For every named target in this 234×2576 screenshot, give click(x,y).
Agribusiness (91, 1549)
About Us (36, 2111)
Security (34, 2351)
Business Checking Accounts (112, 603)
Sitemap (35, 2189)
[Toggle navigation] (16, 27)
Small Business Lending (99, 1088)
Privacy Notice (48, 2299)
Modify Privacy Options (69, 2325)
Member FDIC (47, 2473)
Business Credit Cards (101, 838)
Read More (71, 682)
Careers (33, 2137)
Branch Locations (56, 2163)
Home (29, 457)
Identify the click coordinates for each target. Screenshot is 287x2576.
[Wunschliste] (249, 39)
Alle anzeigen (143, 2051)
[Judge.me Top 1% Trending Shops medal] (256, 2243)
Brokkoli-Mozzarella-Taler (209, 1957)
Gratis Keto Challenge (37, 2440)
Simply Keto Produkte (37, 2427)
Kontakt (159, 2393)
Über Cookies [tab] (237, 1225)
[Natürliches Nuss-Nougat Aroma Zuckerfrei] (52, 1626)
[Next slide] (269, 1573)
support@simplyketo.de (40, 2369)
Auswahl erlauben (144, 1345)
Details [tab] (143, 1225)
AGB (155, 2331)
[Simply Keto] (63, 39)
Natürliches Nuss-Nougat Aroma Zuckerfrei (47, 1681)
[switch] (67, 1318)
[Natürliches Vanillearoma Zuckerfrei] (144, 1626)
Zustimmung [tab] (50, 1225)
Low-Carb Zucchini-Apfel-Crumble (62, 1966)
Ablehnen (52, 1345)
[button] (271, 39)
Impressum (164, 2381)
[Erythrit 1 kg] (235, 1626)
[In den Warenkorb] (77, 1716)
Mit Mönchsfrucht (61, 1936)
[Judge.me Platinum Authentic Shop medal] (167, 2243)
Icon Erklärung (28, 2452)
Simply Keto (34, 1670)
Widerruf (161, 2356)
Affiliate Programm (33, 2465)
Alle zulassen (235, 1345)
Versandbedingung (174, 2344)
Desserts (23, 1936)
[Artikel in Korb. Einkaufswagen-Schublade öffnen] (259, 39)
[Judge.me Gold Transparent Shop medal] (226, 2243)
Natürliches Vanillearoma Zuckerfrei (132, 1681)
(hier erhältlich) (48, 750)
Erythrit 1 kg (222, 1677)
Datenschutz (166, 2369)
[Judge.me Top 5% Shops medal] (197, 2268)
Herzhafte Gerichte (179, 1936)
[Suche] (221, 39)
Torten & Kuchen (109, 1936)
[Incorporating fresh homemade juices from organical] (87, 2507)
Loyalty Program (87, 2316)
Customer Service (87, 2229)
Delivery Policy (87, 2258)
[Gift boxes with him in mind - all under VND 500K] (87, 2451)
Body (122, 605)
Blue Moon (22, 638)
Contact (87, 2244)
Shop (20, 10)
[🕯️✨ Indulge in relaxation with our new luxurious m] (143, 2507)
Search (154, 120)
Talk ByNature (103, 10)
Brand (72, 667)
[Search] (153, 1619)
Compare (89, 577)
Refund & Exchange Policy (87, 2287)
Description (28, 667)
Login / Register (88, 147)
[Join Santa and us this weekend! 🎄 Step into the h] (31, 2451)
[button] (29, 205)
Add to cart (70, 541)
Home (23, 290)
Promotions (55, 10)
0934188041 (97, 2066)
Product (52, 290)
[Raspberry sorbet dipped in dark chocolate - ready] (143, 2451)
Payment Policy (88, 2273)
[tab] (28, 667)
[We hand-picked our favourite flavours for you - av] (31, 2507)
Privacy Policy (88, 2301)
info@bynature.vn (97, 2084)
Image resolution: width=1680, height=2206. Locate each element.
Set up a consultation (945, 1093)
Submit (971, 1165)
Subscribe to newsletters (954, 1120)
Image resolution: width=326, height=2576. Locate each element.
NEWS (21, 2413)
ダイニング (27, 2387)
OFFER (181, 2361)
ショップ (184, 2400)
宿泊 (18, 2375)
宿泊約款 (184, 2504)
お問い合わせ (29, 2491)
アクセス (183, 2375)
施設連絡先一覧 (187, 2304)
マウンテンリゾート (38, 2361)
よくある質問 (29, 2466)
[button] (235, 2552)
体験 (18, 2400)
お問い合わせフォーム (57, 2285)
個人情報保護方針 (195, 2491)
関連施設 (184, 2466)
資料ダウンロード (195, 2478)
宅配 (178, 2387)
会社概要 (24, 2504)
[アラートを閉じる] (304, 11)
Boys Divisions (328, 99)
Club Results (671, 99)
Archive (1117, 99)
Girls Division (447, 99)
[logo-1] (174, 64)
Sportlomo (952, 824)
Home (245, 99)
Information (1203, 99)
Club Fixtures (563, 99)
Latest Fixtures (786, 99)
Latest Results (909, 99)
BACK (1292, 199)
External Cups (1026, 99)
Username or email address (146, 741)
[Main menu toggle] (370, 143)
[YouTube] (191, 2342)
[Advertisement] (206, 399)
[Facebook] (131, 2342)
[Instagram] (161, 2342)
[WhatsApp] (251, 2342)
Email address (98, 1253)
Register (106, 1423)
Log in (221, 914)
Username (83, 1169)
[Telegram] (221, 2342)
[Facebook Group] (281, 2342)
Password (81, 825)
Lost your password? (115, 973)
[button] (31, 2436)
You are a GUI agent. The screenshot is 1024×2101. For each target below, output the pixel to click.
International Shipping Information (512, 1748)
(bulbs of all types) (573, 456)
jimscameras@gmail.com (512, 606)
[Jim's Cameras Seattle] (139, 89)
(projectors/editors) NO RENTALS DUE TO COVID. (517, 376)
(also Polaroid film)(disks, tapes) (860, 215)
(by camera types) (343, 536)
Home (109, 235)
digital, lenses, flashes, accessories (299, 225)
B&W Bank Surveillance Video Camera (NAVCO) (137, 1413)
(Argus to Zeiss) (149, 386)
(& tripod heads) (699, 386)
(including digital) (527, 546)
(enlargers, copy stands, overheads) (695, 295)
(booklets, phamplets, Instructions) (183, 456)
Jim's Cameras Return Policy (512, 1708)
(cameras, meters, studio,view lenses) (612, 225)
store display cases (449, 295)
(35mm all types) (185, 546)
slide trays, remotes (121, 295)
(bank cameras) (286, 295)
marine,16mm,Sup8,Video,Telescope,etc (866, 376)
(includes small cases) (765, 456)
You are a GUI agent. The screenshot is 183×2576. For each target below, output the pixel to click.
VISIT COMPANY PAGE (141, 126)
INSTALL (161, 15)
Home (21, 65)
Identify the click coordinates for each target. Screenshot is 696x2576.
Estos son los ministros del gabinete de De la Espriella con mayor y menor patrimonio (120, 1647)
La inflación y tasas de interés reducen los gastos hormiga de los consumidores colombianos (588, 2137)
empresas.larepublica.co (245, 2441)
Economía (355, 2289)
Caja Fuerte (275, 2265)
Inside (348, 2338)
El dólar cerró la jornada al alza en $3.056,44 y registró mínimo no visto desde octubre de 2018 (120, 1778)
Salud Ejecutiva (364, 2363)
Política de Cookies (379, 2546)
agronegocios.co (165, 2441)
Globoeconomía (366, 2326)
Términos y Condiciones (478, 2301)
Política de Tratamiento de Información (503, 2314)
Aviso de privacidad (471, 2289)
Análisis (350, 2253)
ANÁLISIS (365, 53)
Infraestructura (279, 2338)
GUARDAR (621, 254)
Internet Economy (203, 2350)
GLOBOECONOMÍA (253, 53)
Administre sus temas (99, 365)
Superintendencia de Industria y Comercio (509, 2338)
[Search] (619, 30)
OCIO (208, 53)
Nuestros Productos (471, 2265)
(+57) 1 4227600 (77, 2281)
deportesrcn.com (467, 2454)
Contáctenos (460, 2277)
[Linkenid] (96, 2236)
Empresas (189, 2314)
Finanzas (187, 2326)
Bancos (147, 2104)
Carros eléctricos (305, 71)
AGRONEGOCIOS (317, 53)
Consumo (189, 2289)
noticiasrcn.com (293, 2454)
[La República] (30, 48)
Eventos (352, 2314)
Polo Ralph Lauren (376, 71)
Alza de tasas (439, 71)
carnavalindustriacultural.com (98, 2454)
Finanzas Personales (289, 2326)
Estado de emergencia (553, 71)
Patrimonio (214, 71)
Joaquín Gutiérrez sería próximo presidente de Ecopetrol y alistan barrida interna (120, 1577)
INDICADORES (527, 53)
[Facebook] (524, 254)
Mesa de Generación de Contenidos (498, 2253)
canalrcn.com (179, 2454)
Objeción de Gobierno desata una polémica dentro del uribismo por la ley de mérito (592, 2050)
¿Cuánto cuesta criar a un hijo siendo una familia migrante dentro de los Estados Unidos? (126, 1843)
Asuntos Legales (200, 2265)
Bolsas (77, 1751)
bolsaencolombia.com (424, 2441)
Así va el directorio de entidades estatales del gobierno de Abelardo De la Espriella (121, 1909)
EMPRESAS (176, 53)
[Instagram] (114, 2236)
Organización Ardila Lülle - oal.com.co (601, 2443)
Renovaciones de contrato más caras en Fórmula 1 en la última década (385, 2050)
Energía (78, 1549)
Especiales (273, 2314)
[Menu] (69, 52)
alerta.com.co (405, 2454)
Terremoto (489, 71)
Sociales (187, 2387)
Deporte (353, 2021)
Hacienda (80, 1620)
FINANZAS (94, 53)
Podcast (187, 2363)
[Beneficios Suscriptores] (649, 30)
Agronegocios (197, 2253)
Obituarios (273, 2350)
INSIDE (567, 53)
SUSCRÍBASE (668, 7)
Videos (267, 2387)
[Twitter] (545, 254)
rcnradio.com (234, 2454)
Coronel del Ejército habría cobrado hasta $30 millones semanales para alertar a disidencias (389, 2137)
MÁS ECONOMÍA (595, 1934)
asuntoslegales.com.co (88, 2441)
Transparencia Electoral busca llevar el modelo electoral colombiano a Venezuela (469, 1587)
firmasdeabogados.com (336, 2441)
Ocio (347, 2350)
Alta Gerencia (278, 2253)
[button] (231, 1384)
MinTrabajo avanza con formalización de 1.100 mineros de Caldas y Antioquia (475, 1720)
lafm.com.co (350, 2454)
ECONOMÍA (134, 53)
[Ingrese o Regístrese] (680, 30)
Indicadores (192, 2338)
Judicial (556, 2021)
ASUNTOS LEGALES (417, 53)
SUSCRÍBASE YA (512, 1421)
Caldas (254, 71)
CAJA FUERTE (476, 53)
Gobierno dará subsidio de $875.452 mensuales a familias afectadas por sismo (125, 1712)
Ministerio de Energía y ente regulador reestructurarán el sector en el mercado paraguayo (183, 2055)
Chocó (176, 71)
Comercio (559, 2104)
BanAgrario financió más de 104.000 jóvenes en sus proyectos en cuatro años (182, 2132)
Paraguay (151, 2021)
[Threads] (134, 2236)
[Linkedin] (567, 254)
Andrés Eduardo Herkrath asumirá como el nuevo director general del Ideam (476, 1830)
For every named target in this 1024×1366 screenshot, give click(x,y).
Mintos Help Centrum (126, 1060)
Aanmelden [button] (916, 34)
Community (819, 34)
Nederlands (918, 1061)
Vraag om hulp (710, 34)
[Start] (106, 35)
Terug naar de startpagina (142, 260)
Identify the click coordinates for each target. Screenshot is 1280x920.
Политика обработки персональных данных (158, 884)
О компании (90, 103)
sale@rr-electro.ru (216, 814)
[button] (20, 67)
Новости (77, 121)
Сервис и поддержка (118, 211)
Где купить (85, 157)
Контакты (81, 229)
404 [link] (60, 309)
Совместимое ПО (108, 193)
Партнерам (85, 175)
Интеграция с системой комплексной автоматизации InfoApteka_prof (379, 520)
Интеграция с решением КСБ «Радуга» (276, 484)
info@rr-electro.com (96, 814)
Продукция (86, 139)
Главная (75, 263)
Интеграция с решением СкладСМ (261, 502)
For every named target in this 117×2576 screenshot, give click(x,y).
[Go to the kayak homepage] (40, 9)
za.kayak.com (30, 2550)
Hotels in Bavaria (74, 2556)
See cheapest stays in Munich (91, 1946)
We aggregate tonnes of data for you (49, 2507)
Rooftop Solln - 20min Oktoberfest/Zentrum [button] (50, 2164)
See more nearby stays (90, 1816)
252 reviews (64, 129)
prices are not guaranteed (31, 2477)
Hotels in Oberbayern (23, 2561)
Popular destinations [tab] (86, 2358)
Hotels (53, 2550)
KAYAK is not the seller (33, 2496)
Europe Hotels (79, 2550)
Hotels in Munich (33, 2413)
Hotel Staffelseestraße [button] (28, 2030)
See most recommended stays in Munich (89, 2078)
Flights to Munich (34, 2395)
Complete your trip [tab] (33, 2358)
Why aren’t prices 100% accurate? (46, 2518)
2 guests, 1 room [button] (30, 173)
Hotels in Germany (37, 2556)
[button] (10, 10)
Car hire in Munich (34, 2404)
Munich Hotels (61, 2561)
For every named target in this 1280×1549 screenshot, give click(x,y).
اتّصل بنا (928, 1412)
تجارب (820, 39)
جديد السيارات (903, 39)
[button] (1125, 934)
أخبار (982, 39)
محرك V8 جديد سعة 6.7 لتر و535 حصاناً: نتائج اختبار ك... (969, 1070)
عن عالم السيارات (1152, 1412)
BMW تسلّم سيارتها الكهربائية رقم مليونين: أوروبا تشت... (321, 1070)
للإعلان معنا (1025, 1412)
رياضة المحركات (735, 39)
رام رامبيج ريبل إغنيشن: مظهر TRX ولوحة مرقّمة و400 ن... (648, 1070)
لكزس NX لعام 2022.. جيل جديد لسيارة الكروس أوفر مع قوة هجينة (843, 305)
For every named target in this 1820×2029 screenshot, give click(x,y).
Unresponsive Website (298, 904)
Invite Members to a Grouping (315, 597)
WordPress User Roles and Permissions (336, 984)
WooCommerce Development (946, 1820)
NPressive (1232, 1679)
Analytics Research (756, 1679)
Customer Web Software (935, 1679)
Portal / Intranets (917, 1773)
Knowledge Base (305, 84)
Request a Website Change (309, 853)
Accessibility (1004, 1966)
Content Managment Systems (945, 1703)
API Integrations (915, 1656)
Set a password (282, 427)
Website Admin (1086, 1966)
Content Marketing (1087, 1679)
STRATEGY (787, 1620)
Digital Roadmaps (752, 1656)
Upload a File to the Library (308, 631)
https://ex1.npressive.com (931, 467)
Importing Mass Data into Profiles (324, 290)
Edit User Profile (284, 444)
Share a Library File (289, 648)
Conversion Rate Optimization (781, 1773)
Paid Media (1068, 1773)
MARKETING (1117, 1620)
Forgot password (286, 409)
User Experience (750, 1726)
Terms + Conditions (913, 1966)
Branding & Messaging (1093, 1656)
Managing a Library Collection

Directions for this task: Reproduce, character for character, only the lines of the preceding data that start at the line with "Carros eléctricos (305, 71)" and end at the line with "Organización Ardila Lülle", both included.

Solution to this problem:
Carros eléctricos (305, 71)
AGRONEGOCIOS (317, 53)
Consumo (189, 2289)
noticiasrcn.com (293, 2454)
[La República] (30, 48)
Eventos (352, 2314)
Polo Ralph Lauren (376, 71)
Alza de tasas (439, 71)
carnavalindustriacultural.com (98, 2454)
Finanzas Personales (289, 2326)
Estado de emergencia (553, 71)
Patrimonio (214, 71)
Joaquín Gutiérrez sería próximo presidente de Ecopetrol y alistan barrida interna (120, 1577)
INDICADORES (527, 53)
[Facebook] (524, 254)
Mesa de Generación de Contenidos (498, 2253)
canalrcn.com (179, 2454)
Objeción de Gobierno desata una polémica dentro del uribismo por la ley de mérito (592, 2050)
¿Cuánto cuesta criar a un hijo siendo una familia migrante dentro de los Estados Unidos? (126, 1843)
Asuntos Legales (200, 2265)
Bolsas (77, 1751)
bolsaencolombia.com (424, 2441)
Así va el directorio de entidades estatales del gobierno de Abelardo De la Espriella (121, 1909)
EMPRESAS (176, 53)
[Instagram] (114, 2236)
Organización Ardila Lülle - oal.com.co (601, 2443)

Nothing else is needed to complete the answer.